Organizers Consider Reviving ‘Black Oscars’ to Fight #OscarsSoWhite

The Associated Press
The Associated Press

With controversy raging over the lack of diversity among this year’s Academy Award acting nominees, organizers of the Tree of Life Awards, informally known as the “Black Oscars,” are reportedly considering reviving the defunct awards ceremony as way of honoring the industry’s top black talent.

The Tree of Life Awards were begun in 1981 by Washington, D.C. attorney Albert Nellum and retired in 2007, the same year that Forrest Whitaker, Jennifer Hudson and Dreamgirls sound mixer Wille D. Burton took home top awards at the Oscars, according to the Los Angeles Times.

The industry’s most prolific black entertainers gathered at a Hollywood hotel on the night before the Academy Awards and toasted each other’s accomplishments. Earning an Oscar nomination got one an automatic invitation to the ceremony; stars like Will Smith, Eddie Murphy, Denzel Washington, Queen Latifah, Halle Berry, Don Cheadle and Vivica A. Fox have all been honored at the awards show.
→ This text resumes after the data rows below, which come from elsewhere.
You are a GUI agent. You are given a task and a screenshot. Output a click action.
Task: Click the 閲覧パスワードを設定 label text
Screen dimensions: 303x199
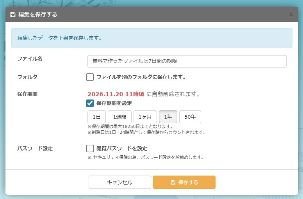pyautogui.click(x=122, y=148)
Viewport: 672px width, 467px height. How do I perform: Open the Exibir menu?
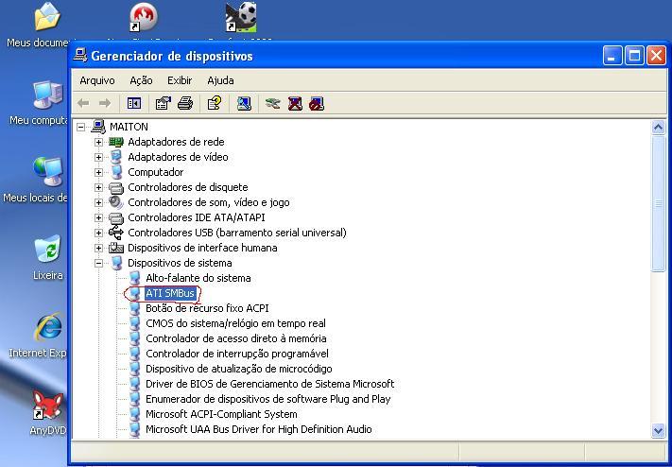point(180,80)
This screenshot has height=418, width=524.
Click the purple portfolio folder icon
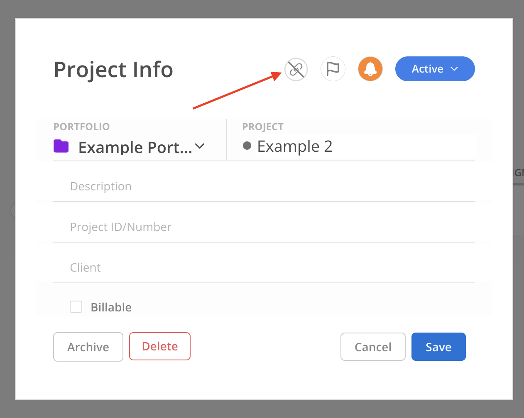point(61,146)
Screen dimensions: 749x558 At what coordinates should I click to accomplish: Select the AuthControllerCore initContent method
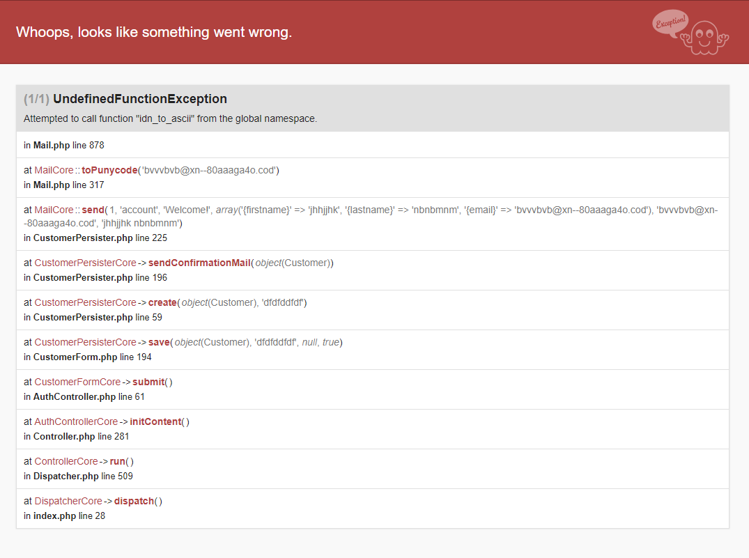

Instead of the Academy, the event was organized and overseen by a private group called Friends of the Black Oscar Nominees. Journalists were invited to the ceremony, but were encouraged not to write about it.

Gil Robertson, president of the African-American Film Critics Association, described the event to the Times as a “symbolic gesture [to black Hollywood] to say, ‘I see you. We can do this, and so we are.'”

“It was something that was needed because we were all over the place trying to make our careers, which were dependent on [mainstream] acceptance,” Oscar-winner Louis Gossett Jr., who co-hosted the Tree of Life Awards in 2002, told the Times. “This got us ‘back to the roots’ to recognize one another and encourage one another to continue on. It was an extremely important thing.”

The 2003 event was hosted by Smith and his wife Jada Pinkett Smith and took place at the Beverly Wilshire Hotel. Honorees included Washington, Viola Davis, Morgan Freeman, Spike Lee and Samuel L. Jackson, according to a write-up of the evening in Jet magazine.

The annual event was retired in 2007 after eight African-Americans were nominated at that year’s Academy Awards. 

However, after a second consecutive year in which the Academy nominated exclusively white actors in top categories at the Oscars — leading to pledges of boycott from top stars like Will Smith and Spike Lee and a dramatic overhaul of the Academy’s voting rules and organizational structure — organizers have expressed interest in bringing back the “Black Oscars,” actress-director Debbie Allen told the Times.

“It was always a celebration of what accomplishments black people had done in the film industry,” Allen said. “Sound, music directors, actors, whatever your participation was, you were honored.”

The 88th Academy Awards airs Sunday, February 28th on ABC.